In 1992, she finally made it to Madison Square Garden -- as part of a Bob Dylan 30th anniversary bash.

"I think she's had the best of both worlds," Griffith says of Hester's career-motherhood combination. Hester agrees. But as the girls got older (they've got their own group, the RBIs, with their own debut CD), she was able to work more. There have been some CDs on small labels, with the most recent being a Tom Paxton tribute put out by an English outfit called Road Goes On Forever.

Now, with Almost-Stardom in the rearview mirror and Blume on keyboard -- "as an orchestra, he's very inexpensive," she jokes -- she's back on the road herself.

Club 47 has long since changed its name; it's been Club Passim for years, and it's moved a few blocks from its original Cambridge location. There are no Carolyn Hester CDs for sale in any of five nearby music stores, though you can find plenty of Joan Baez and Judy Collins. There's no Carolyn Hester vinyl, for that matter, though you might think you'd hit a gold mine when you see a sign for a boutique called Hootenanny.

Turns out it's a clothing store with a midwinter sale, and the cacophonic music it's playing is definitely not folk.

Never mind. Here's Carolyn Hester in person, a few weeks from her 68th birthday, white hair gleaming in the Passim spotlights, big smile taking years off her age.

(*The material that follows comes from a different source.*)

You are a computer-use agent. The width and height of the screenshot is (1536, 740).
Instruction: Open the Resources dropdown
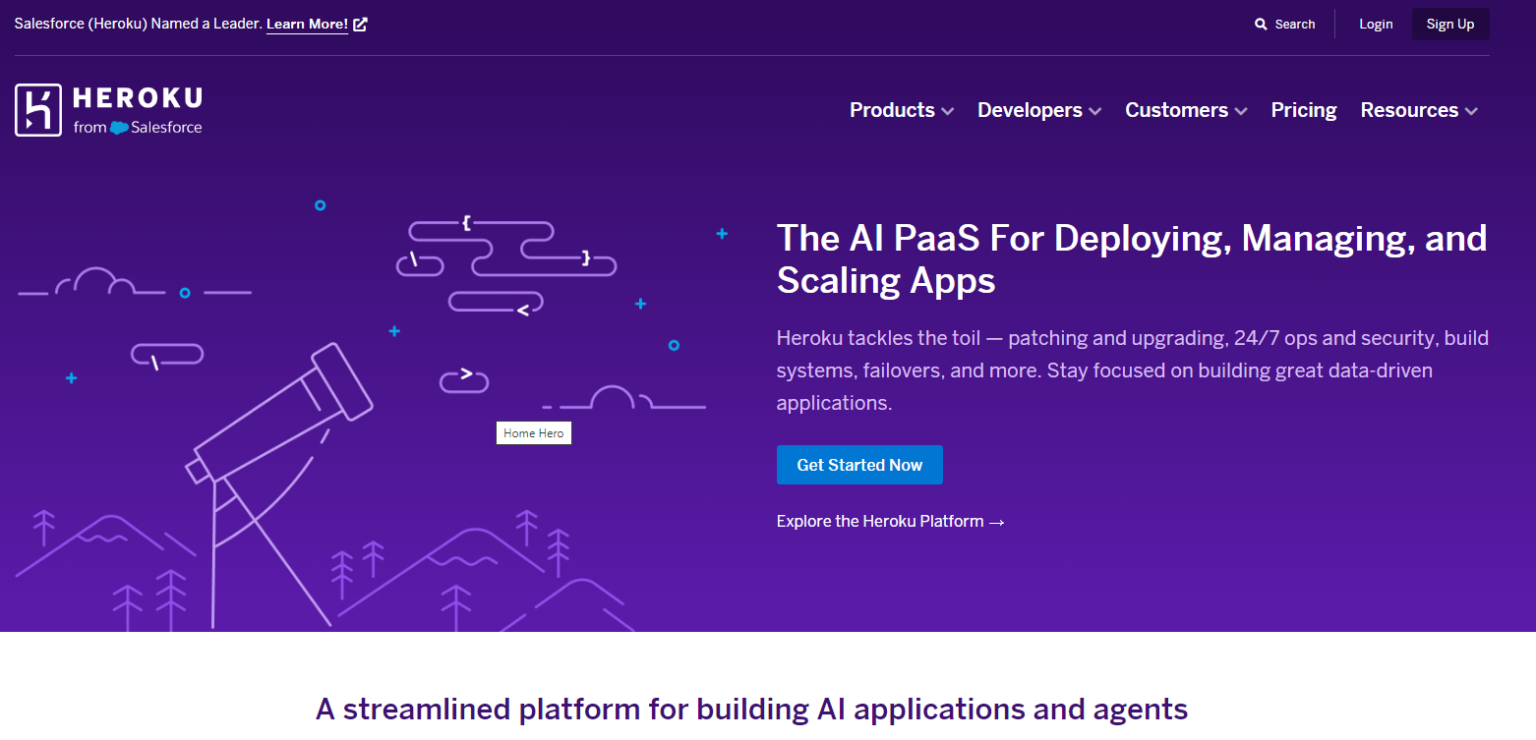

Twenty-somethings like Nelly Furtado should look so good 40 years from now.

"If you think I'm trying to make you sing, you're right," Hester tells the 50-odd assembled listeners after she opens with "Pack Up Your Sorrows" -- a Richard Farina tune, as it happens -- then moves on through "Flatlands of Texas" and starts in on "You Never Break Even in Love."

A bit later, there are technical difficulties.

"Is that a mess?" she asks Blume, who's trying to help her out.

"No -- it's not perfect, but it's not a mess," he tells her.

"Story of my life," says the contender who was almost a queen.